My client uses InputStreamReader/BufferedReader to fetch text from the Internet.
However when I save the Text to a *.txt the text shows extra weird special symbols like ‘Â’.
-
I’ve tried Convert the String to ASCII but that mess upp å,ä,ö,Ø which I use.
-
I’ve tried food =
food.replace("Â", ""); and IndexOf();
But string won’t find it. But it’s there in HEX Editor.
So summary: When I use text.setText(Android), the output looks fine with NO weird symbols, but when I save the text to *.txt I get about 4 of ‘Â’. I do not want ASCII because I use other Non-ASCII character.
The ‘Â’ is displayed as a Whitespace on my Android and in notepad.
Thanks!
Have A great Weekend!
EDIT:
Solved it by removing all Non-breaking-spaces:
myString.replaceAll("\\u00a0"," ");
You say that you are fetching like this:
There is a fair chance that the stuff you are fetching is not encoded in UTF-8.
You need to call
getContentType()on the HttpURLConnection object, and if it is non-null, extract the encoding and use it when you create theInputStreamReader. Only assume “UTF-8” if the response doesn’t supply a content type with a valid encoding.On reflection, while you SHOULD pay attention to the content type returned by the server, the real problem is either in the way that you are writing the *.txt file, or in the display tool that is showing strange characters.
When you display files using a HEX editor, it is most likely using an 8-bit character set to render bytes, and that character set is most likely Latin-1. But apparently, the file is actually encoded differently.

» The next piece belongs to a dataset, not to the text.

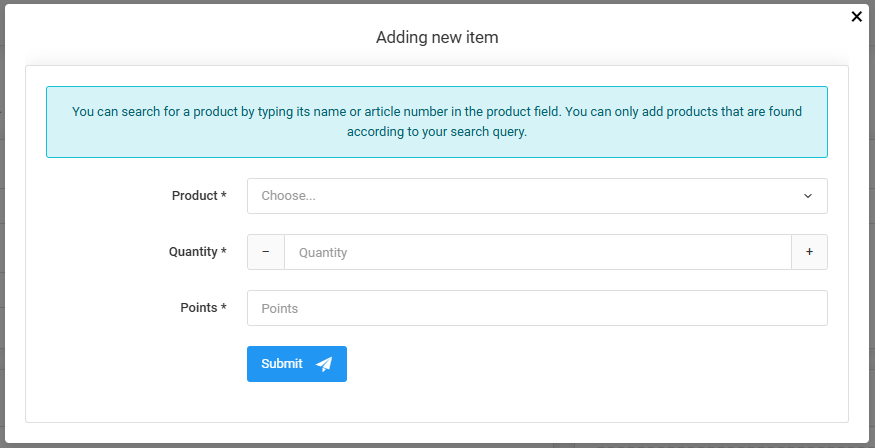Click the required asterisk beside Product
875x448 pixels.
[224, 196]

Anyway, the approach of replacing non-breaking spaces is (IMO) a hack, and it won’t deal with other stuff that you might encounter in the future. So I recommend that you take the time to really understand the problem, and fix it properly.

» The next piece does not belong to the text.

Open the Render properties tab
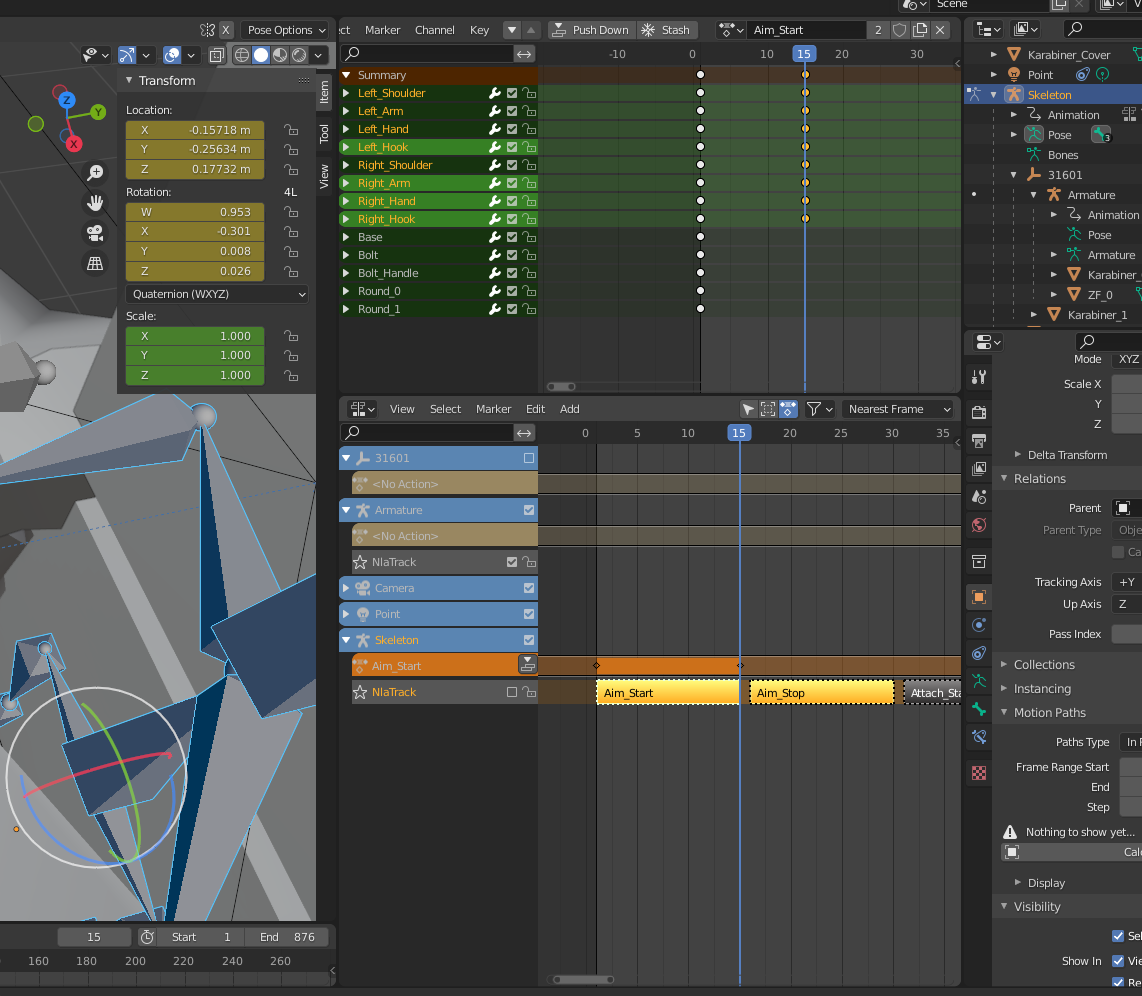The height and width of the screenshot is (996, 1142). [979, 410]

Finally, I think I understand why you might be getting  characters. A Unicode NON-BREAKING-SPACE character is
u00a0. When you encode that as UTF-8, you get C2 A0. But C2 in Latin-1 is CAPITAL-A-CIRCUMFLEX, and A0 in Latin-1 is NON-BREAKING-SPACE. So the “confusion” is most likely that your program is writing the *.txt file in UTF-8 and the tool is reading it as Latin-1.